Point of view: Hold elected officials accountable when it comes to Everglades Restoration

By Maggy Hurchalla, palmbeachpost.com Maggy-Hurchalla
Posted: 4:20 p.m. Tuesday, Jan. 19, 2016

In the 1990s, the U.S. Army Corps of Engineers was asked to save the Everglades. They put up a banner in the Jacksonville office: “It’s the Everglades, stupid!”

The Corps and the state of Florida became partners in the Comprehensive Everglades Restoration Plan (CERP). But CERP hit a brick wall in 2015, when, at every level — from the Legislature to the South Florida Water Management District — the state objected to sending Lake Okeechobee water south to the Everglades. They made it clear that we would not buy the land necessary to send the water south.

Then, the week before the 2016 Everglades Coalition Conference, it was announced that the Everglades had been saved by the introduction of a bill in the House that would assign $200 million a year of Amendment 1 revenues to Everglades restoration. Optimists cheered.

Skeptics pointed out that all the money in the world won’t save the Everglades if we don’t send water south from Lake Okeechobee.
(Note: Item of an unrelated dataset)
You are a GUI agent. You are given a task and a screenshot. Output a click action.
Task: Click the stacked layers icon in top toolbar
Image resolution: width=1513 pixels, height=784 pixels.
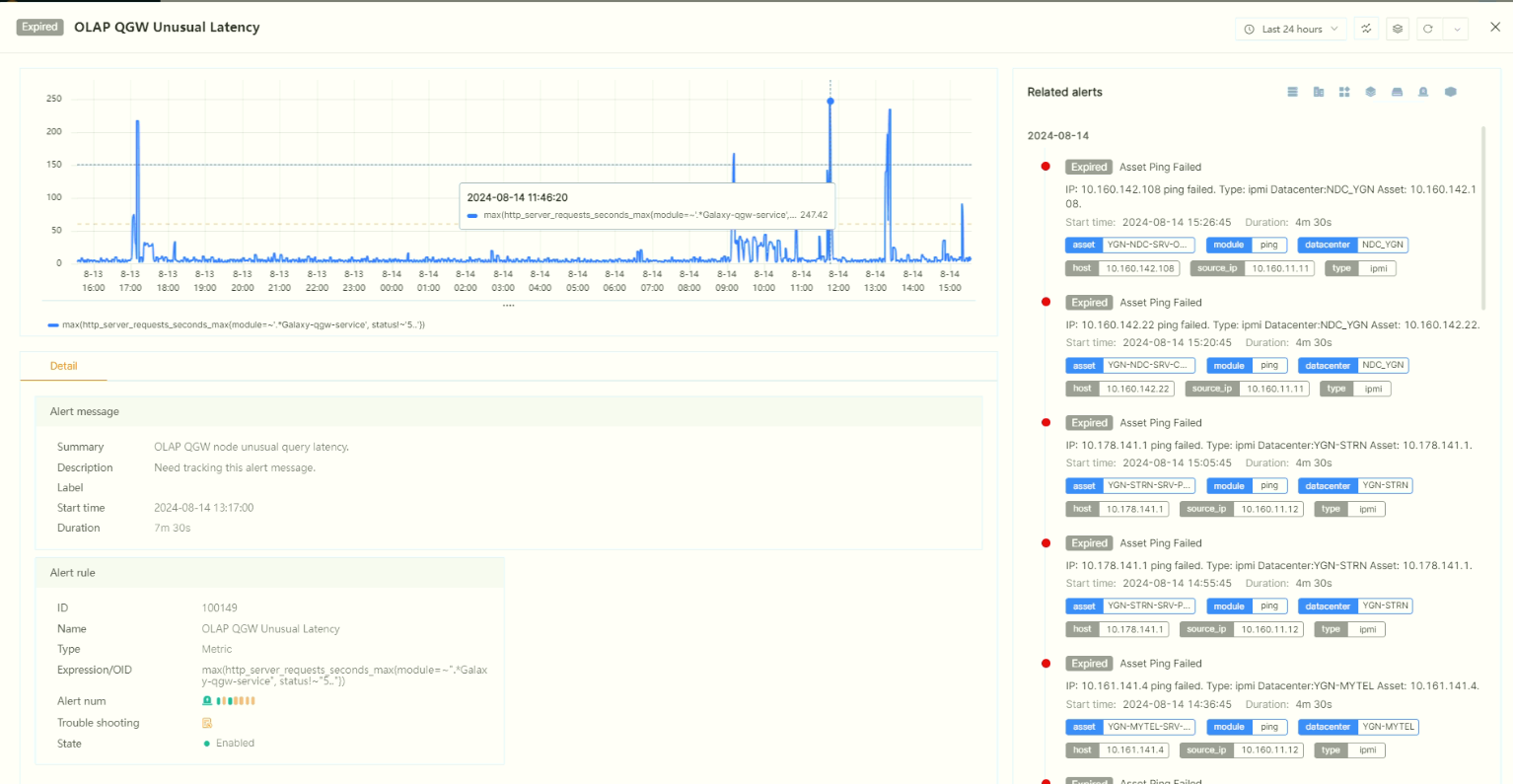coord(1398,29)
If it all got spent on reservoirs and farming, north and east and west of the lake, agriculture and urban development would benefit, but the Everglades and the coastal estuaries would still die.
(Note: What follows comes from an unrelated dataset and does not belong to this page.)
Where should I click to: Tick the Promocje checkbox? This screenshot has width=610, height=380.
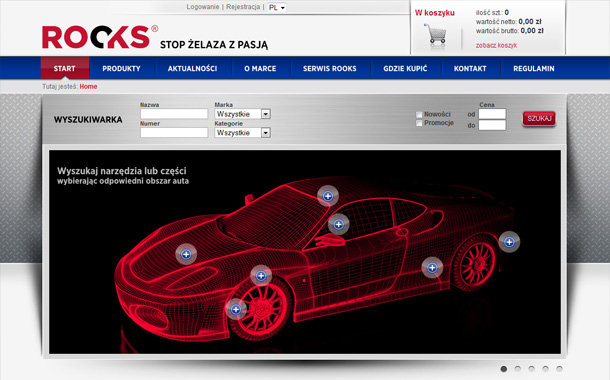419,123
Everglades restoration is supposed to be about the Everglades. “Legacy Florida,” introduced by Rep. Gayle Harrell, R-Stuart, will not save the Everglades or the St. Lucie River estuary. But it is a start. Some of the money that an overwhelming number of Floridians voted to go into the Land Acquisition Trust Fund would go where it was intended.
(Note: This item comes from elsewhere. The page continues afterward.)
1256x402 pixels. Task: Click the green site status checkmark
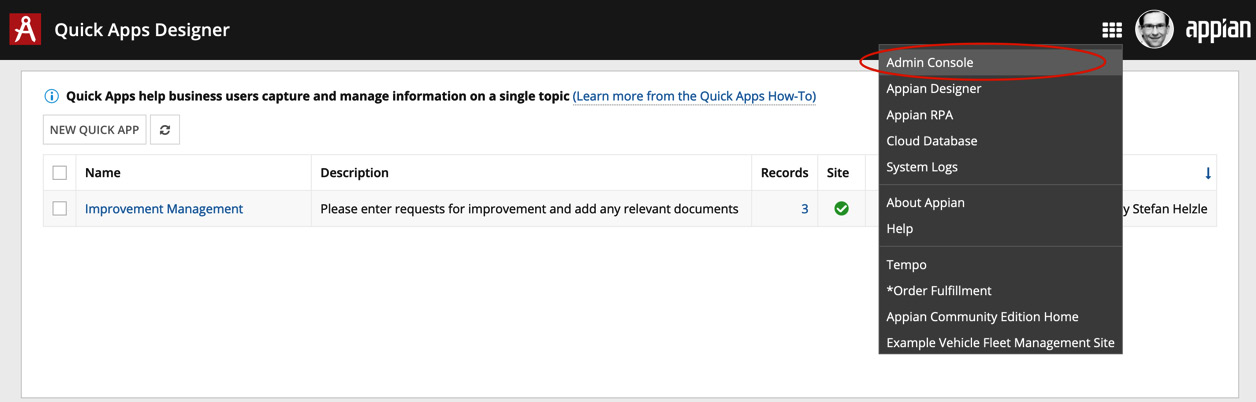(841, 208)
To make it mean something, four other things have to happen.

1. It has to be a bill with no crippling amendments.

2. Floridians need to insist that $300 million of the Amendment 1 money goes into the Land Acquisition Trust Fund for land acquisition statewide. Last year, the Legislature’s response was to say we already had too much land. They spent the money on vehicles and agency salaries.

3. The bad “Water Bill” has to be fixed. The Legislature passed it in the first week. It doesn’t help Florida’s waters and does help special interests. It’s about privatizing the waters that belong to the people of Florida through 50-year permits. It’s about weakening cleanup standards and leaving us with dirty waterways. Only Gov. Rick Scott can stop it now.

4. The Army Corps of Engineers and the SFWMD need to jump-start a process now to identify how to send the water south. The fight over the U.S. Sugar option is over. Let’s go forward.

It’s an election year. If your representative won’t support those four things, find someone else to vote for who will.